In this problem, we will study fluctuations in currency exchange rate over time.
File USD-JPY.csv download contains the daily exchange
rate of USD/JPY from January 2000 through May 31st 2022. We will
aggregate the data on a weekly basis, by taking the average rate within
each week. The time series of interest is the weekly currency exchange.
We will analyze this time series and its first order difference.
To read the data in R, save the file in your working
directory (make sure you have changed the directory if different from
the R working directory) and read the data using the R
function read.csv()
fpath <- "USD-JPY.csv"
df <- read.csv(fpath, head = TRUE)
Here we upload the libraries needed the this data analysis:
library(mgcv)
library(lubridate)
library(dplyr)
To prepare the data, run the following code snippet. First, aggregate by week:
df$date <- as.Date(df$Date, format='%Y-%m-%d')

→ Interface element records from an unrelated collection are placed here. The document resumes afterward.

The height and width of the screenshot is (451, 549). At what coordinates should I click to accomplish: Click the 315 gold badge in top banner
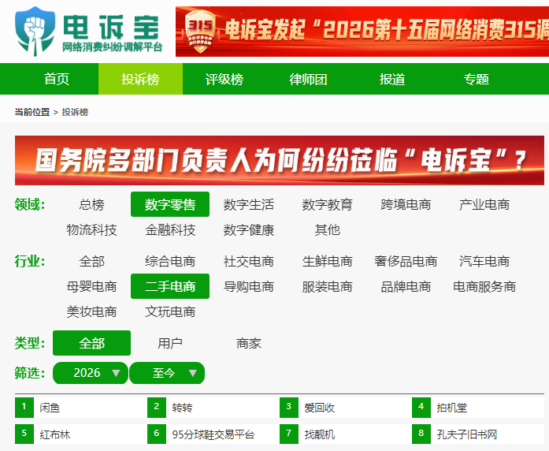point(200,32)
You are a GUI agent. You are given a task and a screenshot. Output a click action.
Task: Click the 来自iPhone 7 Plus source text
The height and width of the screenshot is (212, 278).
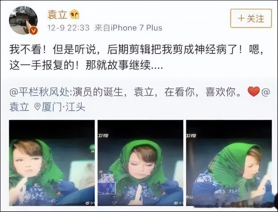coord(128,28)
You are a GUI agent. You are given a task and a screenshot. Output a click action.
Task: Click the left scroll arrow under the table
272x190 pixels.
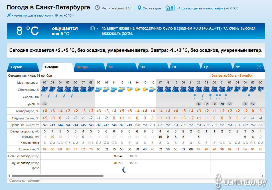pos(9,176)
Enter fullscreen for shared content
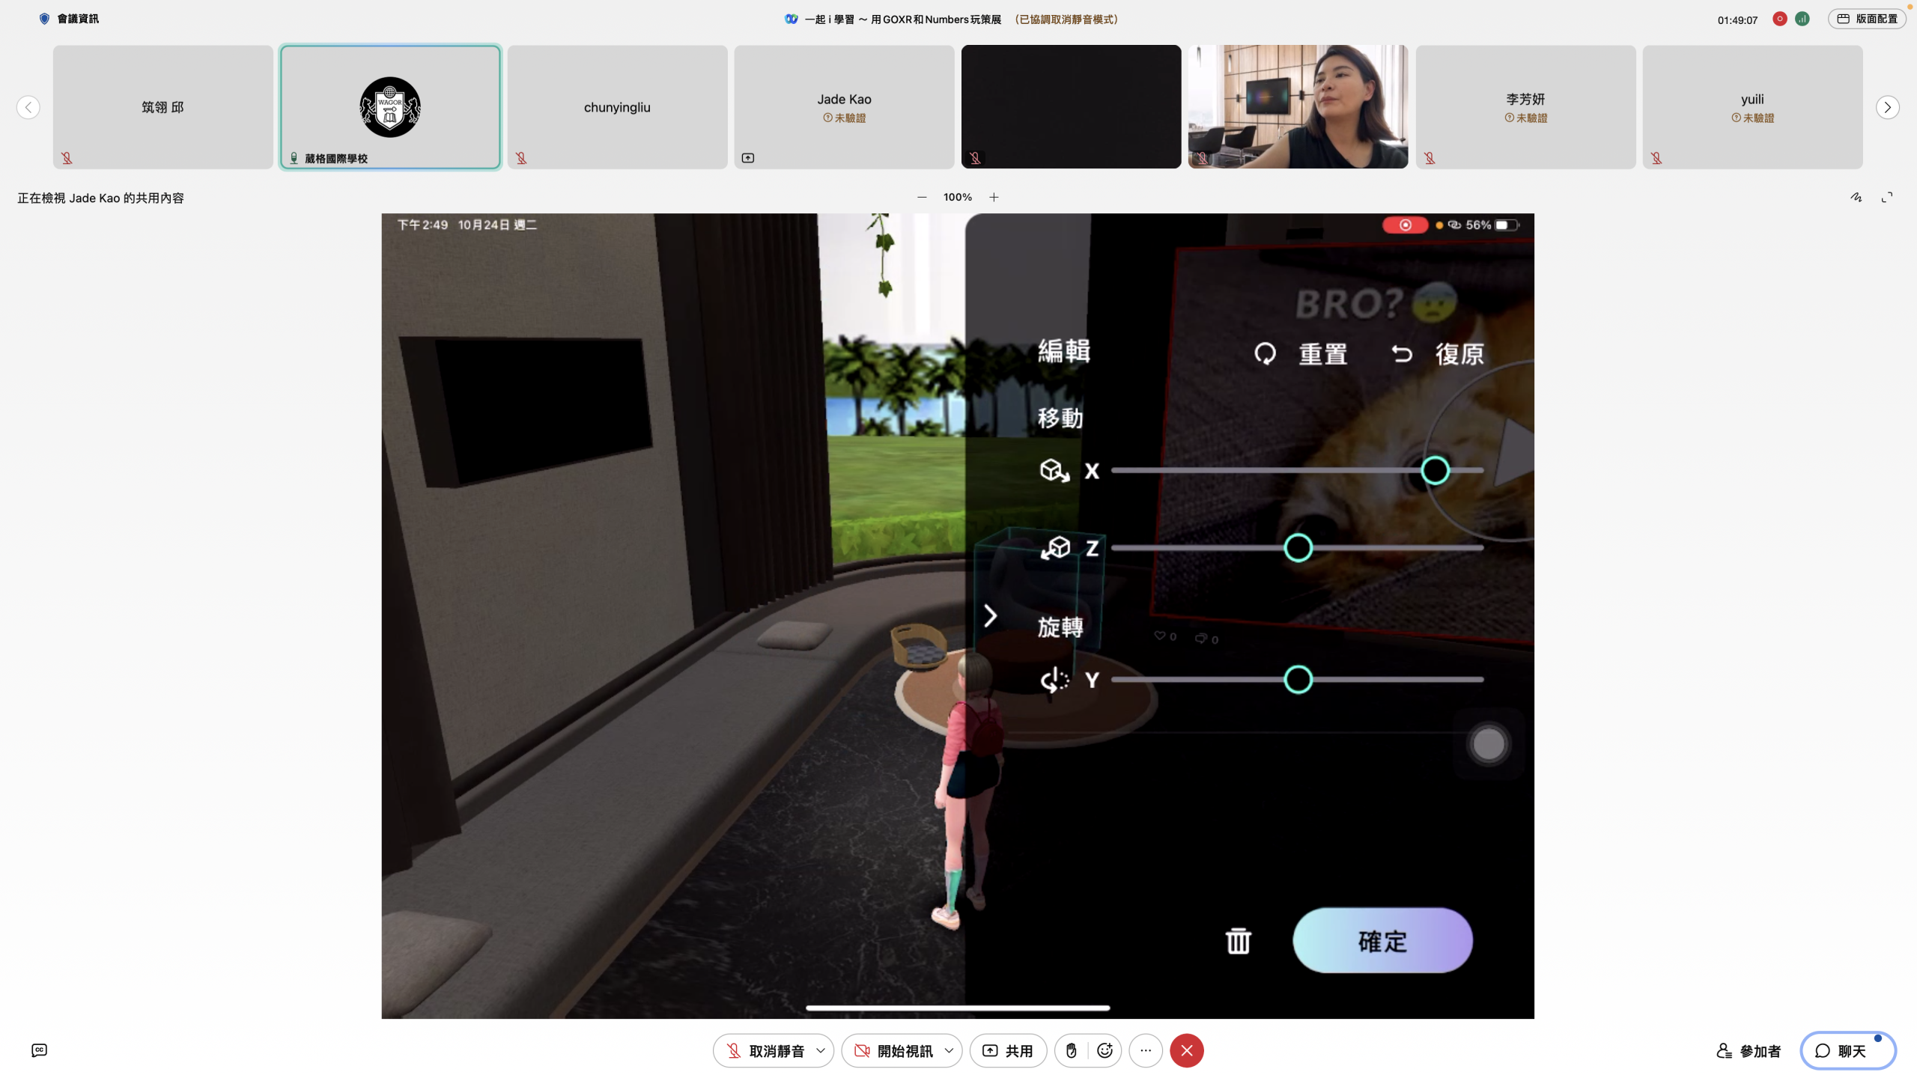The width and height of the screenshot is (1917, 1078). click(1887, 198)
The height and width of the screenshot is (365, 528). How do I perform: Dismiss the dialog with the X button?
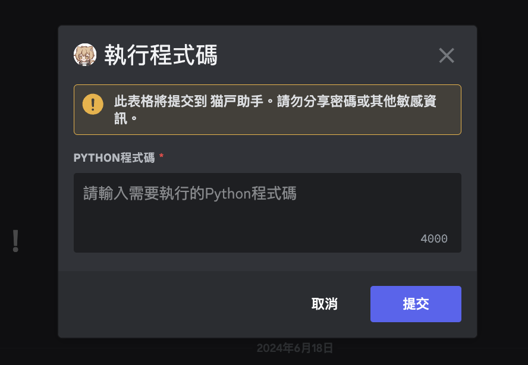tap(447, 55)
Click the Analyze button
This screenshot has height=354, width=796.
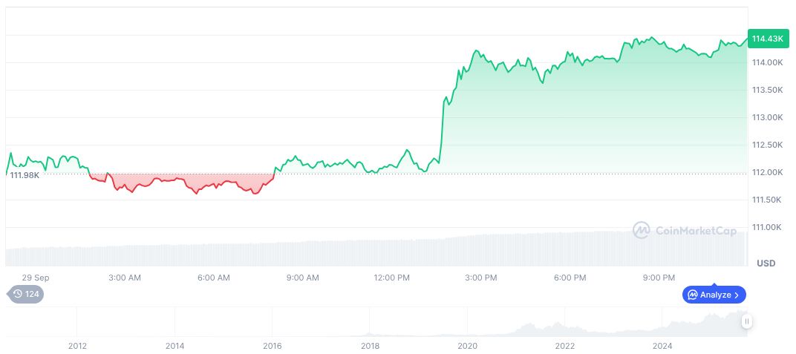point(714,295)
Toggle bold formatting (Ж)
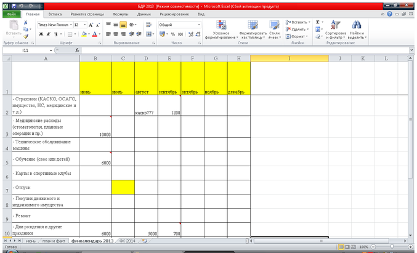 tap(40, 34)
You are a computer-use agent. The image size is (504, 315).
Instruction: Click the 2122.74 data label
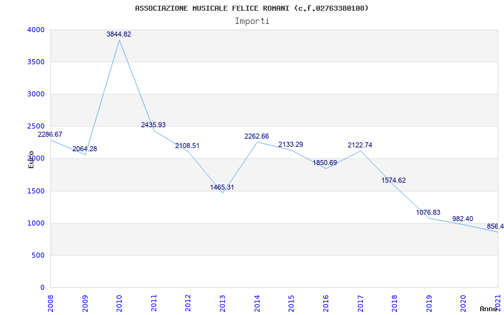click(360, 146)
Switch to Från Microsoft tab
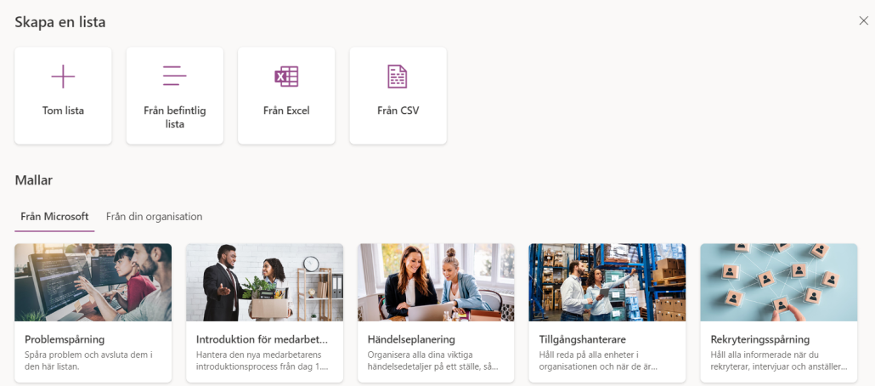This screenshot has height=386, width=875. pos(54,216)
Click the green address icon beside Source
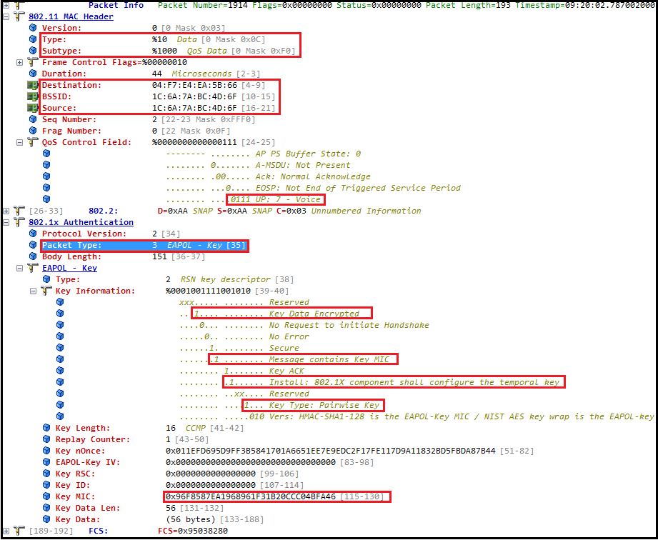658x540 pixels. click(x=33, y=108)
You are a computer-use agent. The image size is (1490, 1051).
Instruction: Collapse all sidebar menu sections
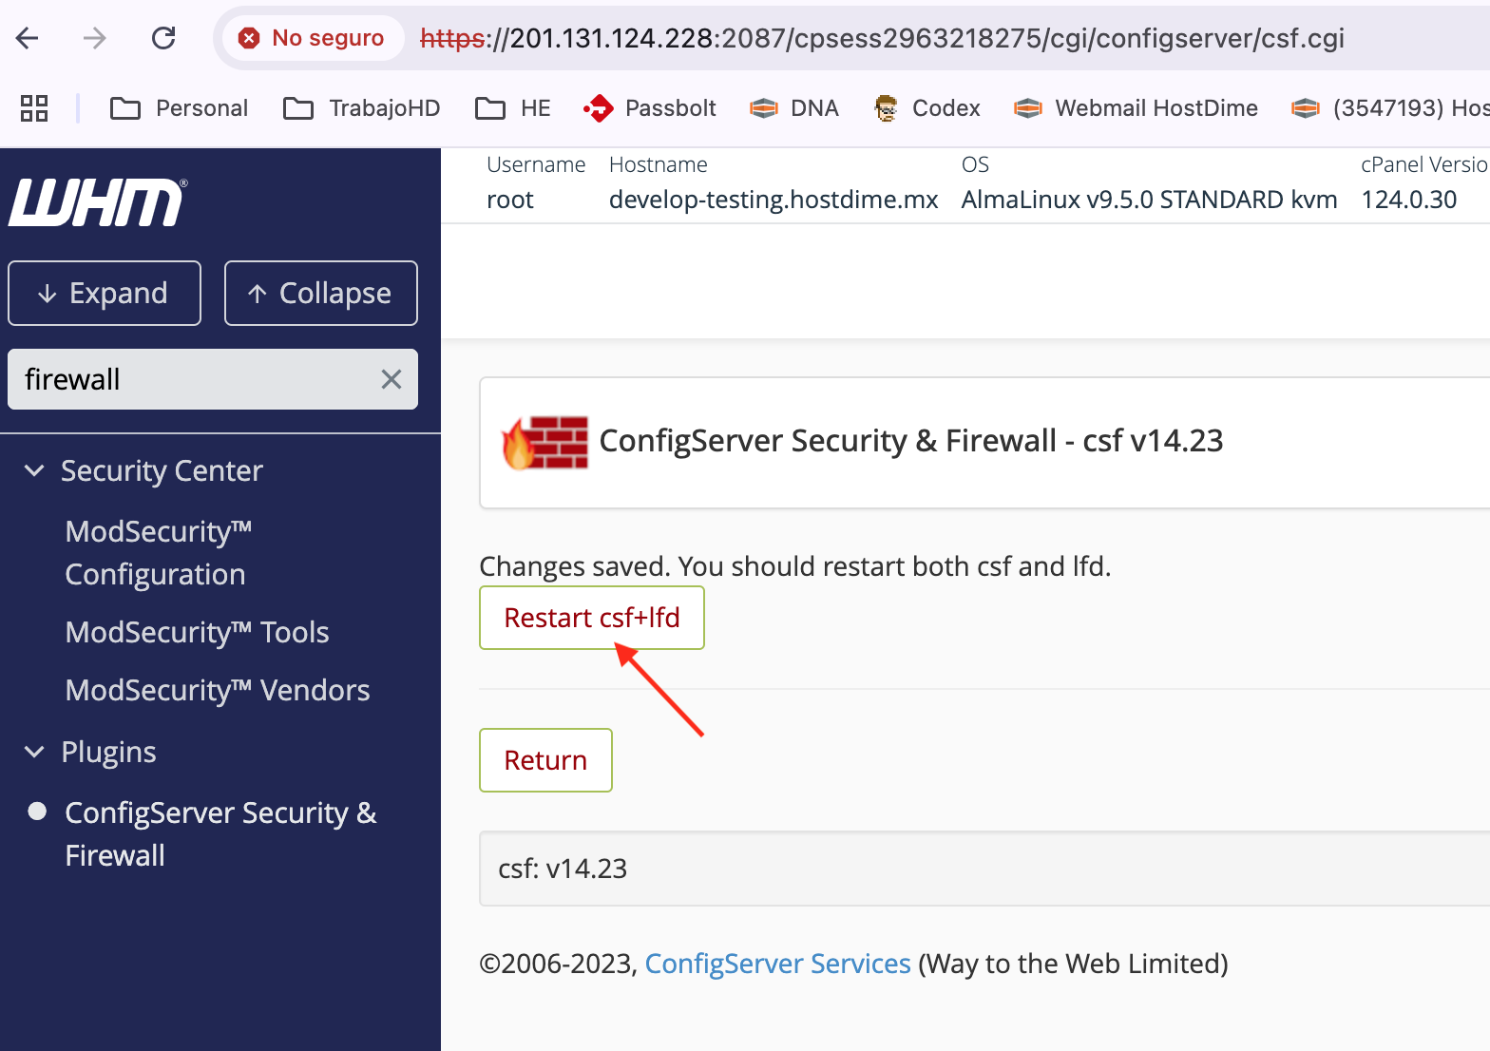321,293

df$week <- floor_date(df$date, "week")
df <- df[, c("week", "jpy")]
We now form the weekly aggrgated time series to use for data exploration! Please note that we will analyze the weekly aggregated data not the original (daily) data.
agg <- aggregate(x = df$jpy, by = list(df$week), FUN = mean)
colnames(agg) <- c("week", "jpy")
jpy.ts <- ts(agg$jpy, start = 2000, freq = 52)
jpy series to code and answer the
following questions.Before exploring the data, can you infer the data features from what you know about the USD-JPY currency exchange? Next plot the Time Series and ACF plots of the weekly data. Comment on the main features, and identify what (if any) assumptions of stationarity are violated.
Which type of model do you think will fit the data better: the trend or seasonality fitting model? Provide details for your response.
Response: General Insights on the USD-JPY Currency Rate
The time series of a currency rate would generally follow a trend, depending on the trade policies and international relations of the two countries. For example, the currency rate of some countries in the last 100 years has varied significantly compared to others. Recall the currency rate debate around the USD vs Yuan (Chinese currency), for example. The Indian currency vs USD has weakened considerably in the past 100 years and this would clearly follow a downward trend. For the USD-JPY currency exchange, the Japanese economy vs the US economy has followed a downward trend in the long term, but has fluctuated in the recent short term.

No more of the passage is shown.